[BOX OFFICE] Od kilku dni (i w ten weekend) „Diuna” wyświetlana jest na 24 rynkach kinowych, głównie w Europie. Przed debiutem szacowano wpływy na jakieś 20-25 mln dolarów, ale film poradził sobie znacznie lepiej.
Wpływy „Diuny” z pierwszych dni wyświetlania sięgnęły 36,8 mln dolarów, a udało się taki wynik wypracować tylko na 24 rynkach kinowych. Deadline donosi, że „Diuna” o 4 procent sprzedała się lepiej od „Tenet”, o 33 procent pokonała „Czarną Wdowę”, o 52 procent „Blade Runner 2049”, o 58 procent „Shang-Chi” i aż o 80 procent „Godzilla vs Kong”. 142 ekrany IMAX na „Diunie” przyniosły 3,6 mln dolarów. Film pobił rekordy sprzedaży biletów w czasie pandemii na dziesięciu rynkach, w tym w Rosji, Francji, Belgii, Danii, Niemczech, Szwecji i na Ukrainie, a także w Hongkongu i Singapurze.
Widzowie nie kryją swojego uznania dla „Diuny”, która zbiera świetne recenzje u krytyków. To zdecydowanie zachęca widzów do oglądania filmu w kinie. Bo „Diuna” dla kina została stworzona.
Bardzo ciekawie wyglądało budowanie zainteresowania „Diuną” w ten weekend. We Francji, gdzie wpływy sięgnęły 7,5 mln dolarów, wynik w sobotę skoczył o ponad 100 procent w porównaniu z piątkiem. Najlepiej „Diuna” sprzedała się w Rosji, gdzie przyniosła 7,6 mln dolarów. Wynik z Francji zajął drugie miejsce, a w całej pandemicznej dystrybucji lepiej sprzedał się na starcie tylko film „Szybcy i wściekli 9”. We Włoszech film przyniósł 2,6 mln dolarów, co było najlepszym otwarciem od marca 2020 roku. W Hiszpanii wpływy wyniosły 2,2 mln dolarów, we wszystkich krajach skandynawskich wyniki przekroczyły milion dolarów.

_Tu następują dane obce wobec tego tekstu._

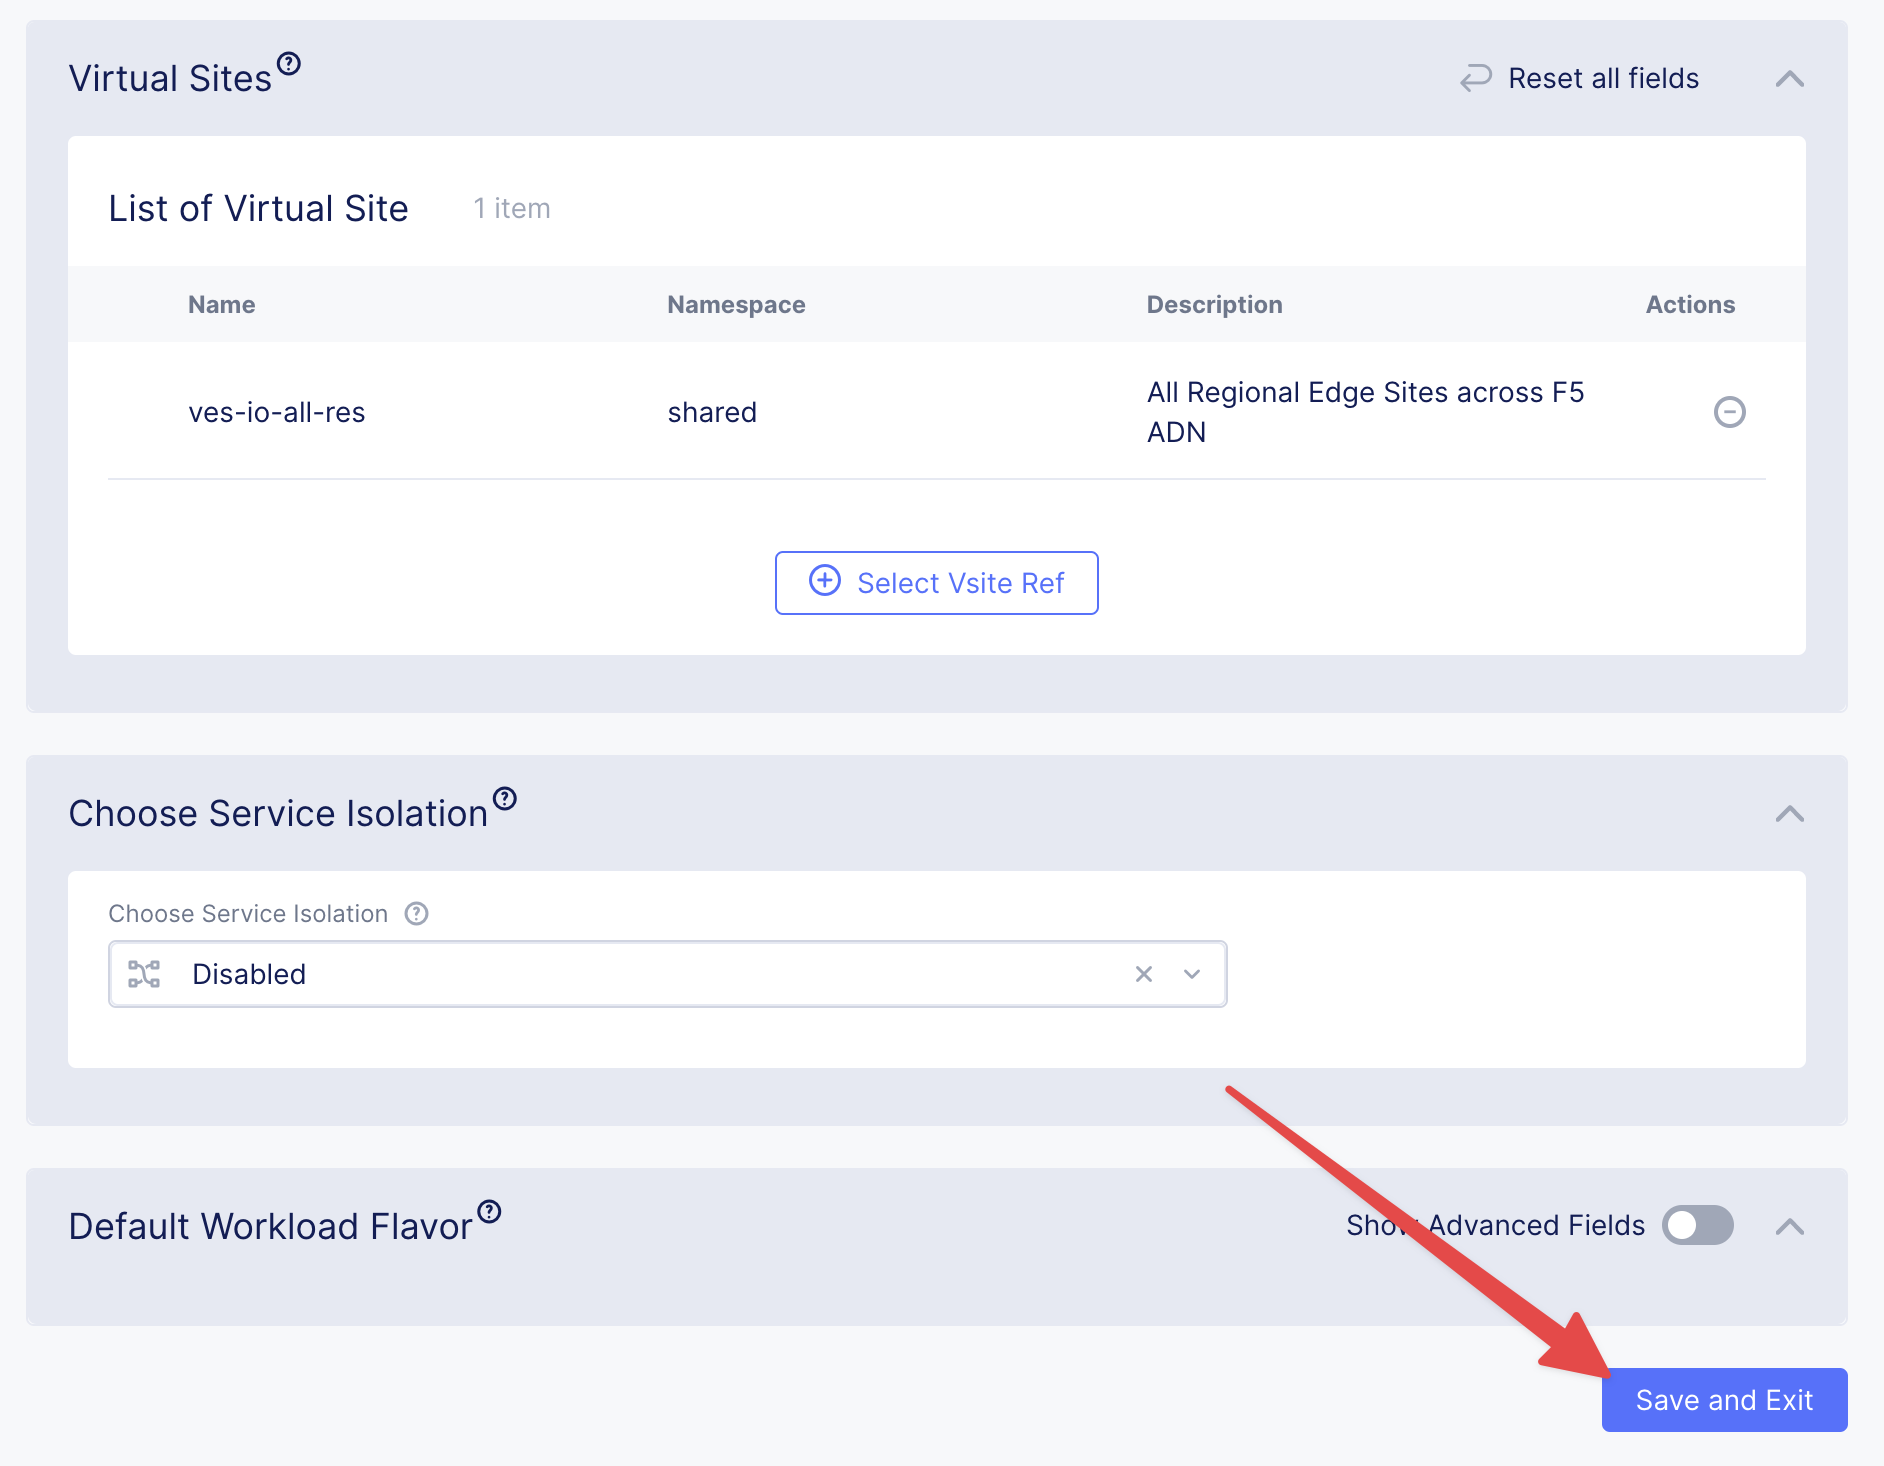Collapse the Virtual Sites section
The height and width of the screenshot is (1466, 1884).
tap(1789, 79)
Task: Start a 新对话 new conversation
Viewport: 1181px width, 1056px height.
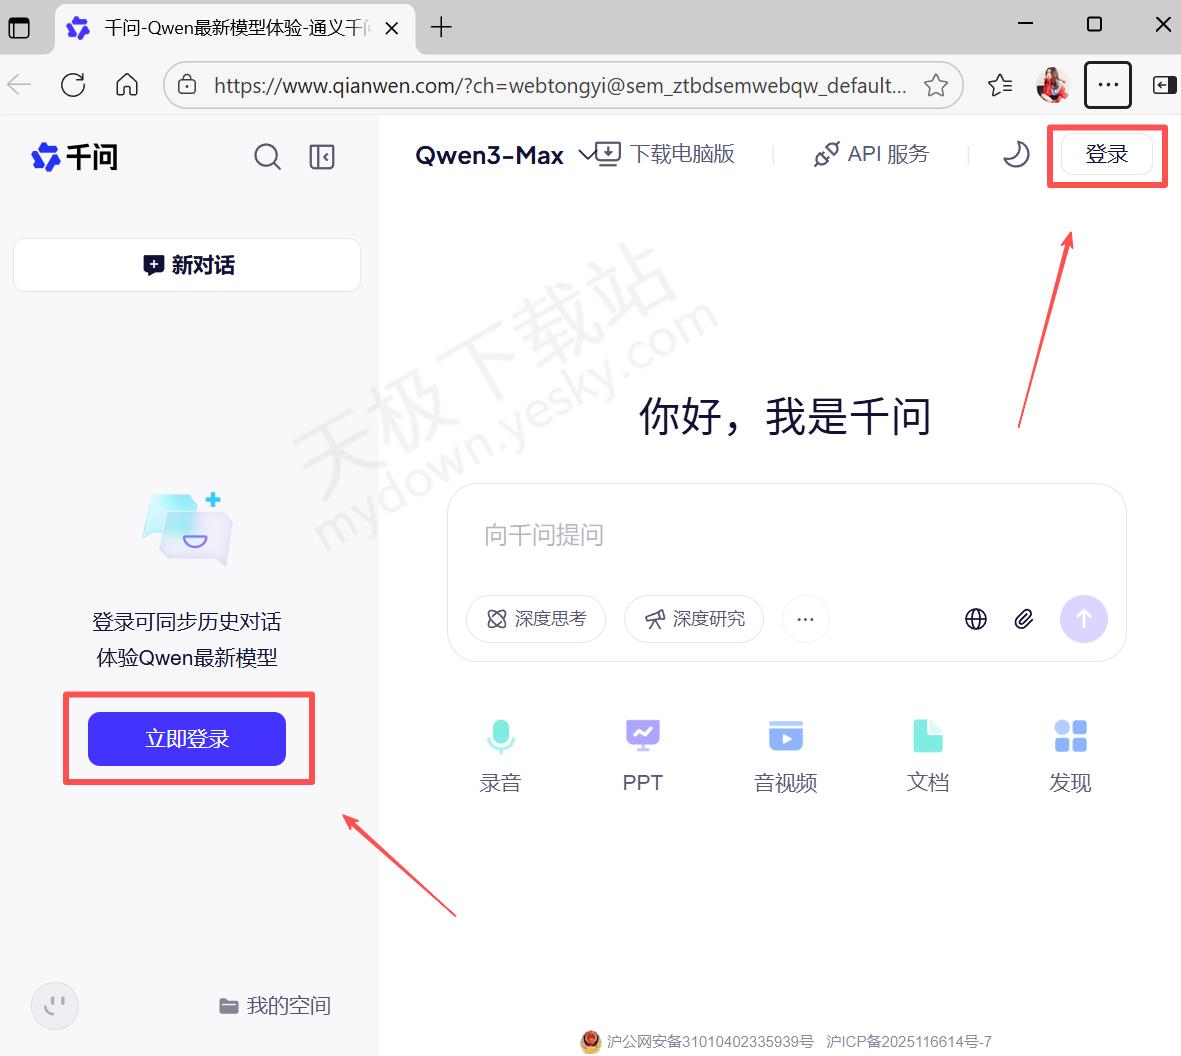Action: pyautogui.click(x=187, y=265)
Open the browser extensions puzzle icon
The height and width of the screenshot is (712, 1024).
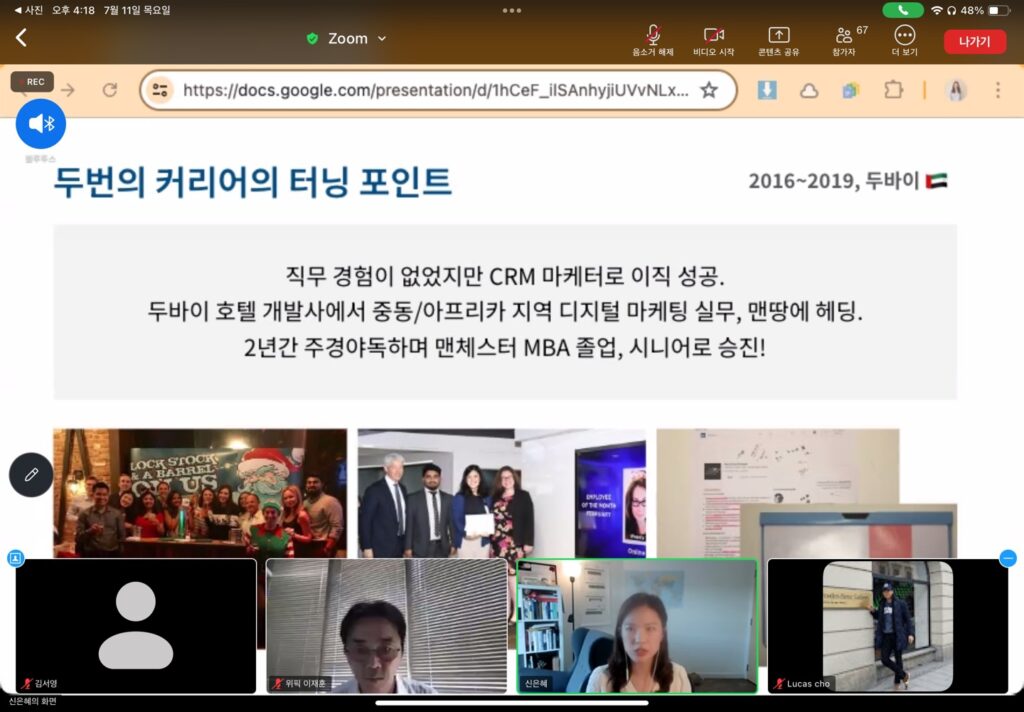pyautogui.click(x=893, y=90)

Dla studia Warner Europa to kluczowy rynek dla sprzedaży „Diuny”. Świetne przyjęcie na festiwalu w Wenecji, potem pokazy w Paryżu i na festiwalu w Deauville i potrzeba odniesienia sukcesu przed pojawieniem się „Nie czas umierać” za dwa tygodnie. Niestety w europejskiej strategii studia Warner nie ma Polski, a widzowie w naszym kraju zobaczą „Diunę” dopiero od 22 października.
Kolejny obszar, na którym pokazana zostanie „Diuna” to Bliski Wschód i będzie to już w najbliższy weekend. Dopiero około 20 października film zadebiutuje w Wielkiej Brytanii, Korei, właśnie w Polsce, a przede wszystkim w Chinach. 22 października film pojawi się w USA, tak w kinach, jak i na HBO Max.